Gohain said: ‘The crisis is unfolding and is going to get worse. We anticipate that if this continues we will see something terrible happening here.’
The luckier villagers in the worst-affected areas were living on one meal a day, he said, while thousands more were foraging in the forests for food, surviving on roots, herbs and leaves. Although no hunger deaths had yet been reported, stockpiles of food were rapidly dwindling and few villagers had enough money to buy the subsidised supply of relief rice, he said. Most farmers had no seed for new crops and the true impact of the disaster would only be felt later in the year.
Twenty years of violent guerilla unrest followed the last appearance of the bamboo flower and the famine, known locally as mautam, (‘bamboo death’), in 1959. Politicians had then dismissed villagers’ warnings of imminent disaster as local folklore. This time nobody has questioned the bamboo legend.
The fruit of the Melocanna baccifera, which flourishes across hundreds of thousands of acres of Mizoram, is delicious to rodents and attracts rats from neighbouring states and countries. Locals suspect it has aphrodisiac qualities for rats, fuelling their numbers.

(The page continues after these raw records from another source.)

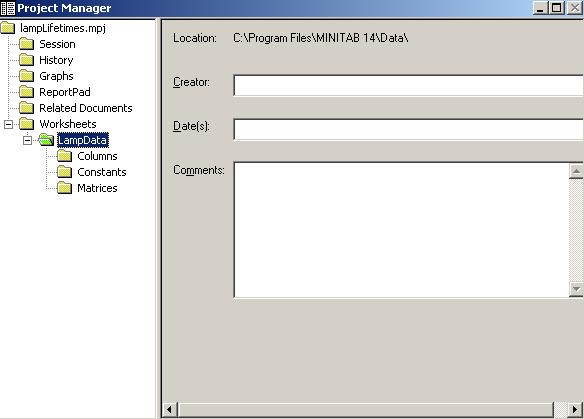Select the Matrices tree item

coord(97,188)
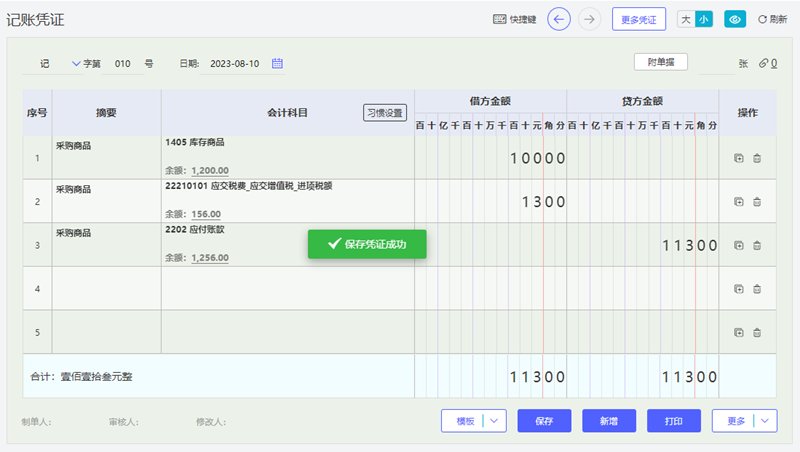Delete row 2 using its trash icon
This screenshot has width=800, height=452.
pos(757,202)
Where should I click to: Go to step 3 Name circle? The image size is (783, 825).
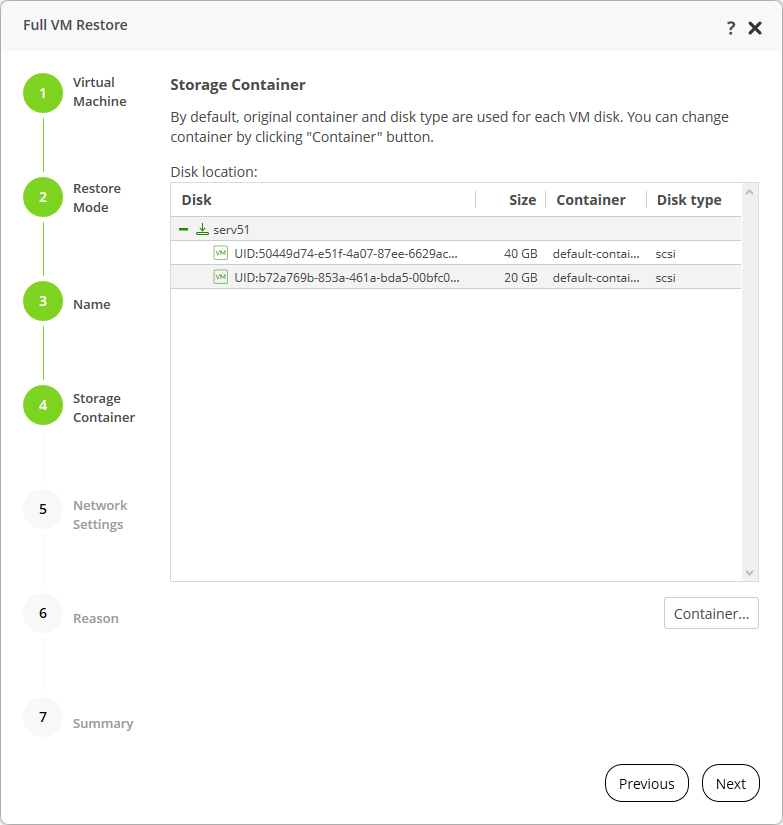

Scientists have found that more baby rats survive when the bamboo has flowered as the adult male rats, which are known to eat their newborn offspring, tend to leave them alone when they have had their fill of fruit. As a result, litters of up to 13 rats survive and are ready to reproduce themselves within three months.
Gulsogi, a 40-year-old widow from a far-flung region of the state, told Action Aid researchers last week: ‘My family could starve if we do not get relief soon. How long can we forage to survive? We are walking longer into the forest each day to find anything edible.’
The state declared a disaster in December but the crisis has been largely unreported within India, where national media tend to pay little attention to the problems endured by the nation’s 700 million rural population, preferring to focus on Delhi-centred political intrigue and Bollywood gossip.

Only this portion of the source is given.